Я долго выуживаю дрожащей рукой листочек бумаги из надорванного конверта. Напечатано на машинке: «…ваш муж, старший лейтенант Номолов Урбан… в бою с немецкими захватчиками… смертью храбрых…»

Мы хотели спрятать эту смерть от Сэрэн-Дулмы, она ее прятала от нас.

XXIV

НОЧЬЮ…

Осенью в нашем клубе был склад зерна, и нам, комсомольцам, надо во что бы то ни стало успеть подготовить его к торжественному вечеру — к встрече двадцать четвертой годовщины Октября. Сегодня мы ждем много гостей. Дел по горло. Только бы успеть. Мы скребем пол, обметаем со стен паутину, моем полы. Плеснешь из ведра — пол покрывается ледяной коркой, хоть на коньки становись. Изо рта идет пар — холодно. А когда растопили печи, дым повалил во все щели, стало нечем дышать, хоть из клуба беги. Но дрова разгорелись, заговорили весело. Ожил наш клуб. Когда огонь разговаривает — это к добру. Будут гости!
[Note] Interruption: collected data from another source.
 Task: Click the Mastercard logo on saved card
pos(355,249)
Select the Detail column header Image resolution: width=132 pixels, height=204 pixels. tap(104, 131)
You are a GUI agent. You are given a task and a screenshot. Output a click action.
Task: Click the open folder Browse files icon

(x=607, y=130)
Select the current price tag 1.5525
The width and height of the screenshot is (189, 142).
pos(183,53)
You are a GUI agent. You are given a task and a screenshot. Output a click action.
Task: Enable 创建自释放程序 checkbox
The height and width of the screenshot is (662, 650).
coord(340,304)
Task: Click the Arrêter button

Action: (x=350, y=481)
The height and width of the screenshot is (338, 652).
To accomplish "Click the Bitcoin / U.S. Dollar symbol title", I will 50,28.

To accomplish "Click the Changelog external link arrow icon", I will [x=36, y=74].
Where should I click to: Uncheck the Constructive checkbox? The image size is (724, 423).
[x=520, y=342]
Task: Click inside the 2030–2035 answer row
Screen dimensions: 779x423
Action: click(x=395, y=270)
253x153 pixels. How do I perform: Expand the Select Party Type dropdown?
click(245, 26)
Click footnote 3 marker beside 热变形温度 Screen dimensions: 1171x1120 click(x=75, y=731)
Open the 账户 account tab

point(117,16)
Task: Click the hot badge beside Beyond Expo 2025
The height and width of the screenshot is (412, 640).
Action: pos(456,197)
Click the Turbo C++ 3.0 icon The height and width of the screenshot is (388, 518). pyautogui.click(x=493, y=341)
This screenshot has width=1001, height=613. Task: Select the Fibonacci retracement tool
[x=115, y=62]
Но нам еще надо многое успеть. На стене против входа мы повесили большой плакат — «Родина-мать зовет». Слева и справа от суровой матери, зовущей в бой, рисунки с винтовками в разрезе, с противогазами; плакаты, рассказывающие, как оказать первую помощь раненым при ожогах; при поражении отравляющими веществами — ипритом, люизитом, фосгеном, как должны действовать бойцы отрядов противовоздушной обороны. Все стены картинами и плакатами завесили. А в самом центре — транспарант: «Да здравствует 24 годовщина Великой Октябрьской социалистической революции!» И другой — поменьше: «Все для фронта, все для победы!» На сцене поставили стол, покрытый скатертью. За ним портреты вождей. Теперь оставалось самое нехитрое — расставить стулья и скамьи, и клуб готов. Чисто, тепло, уютно. Добро пожаловать, дорогие гости!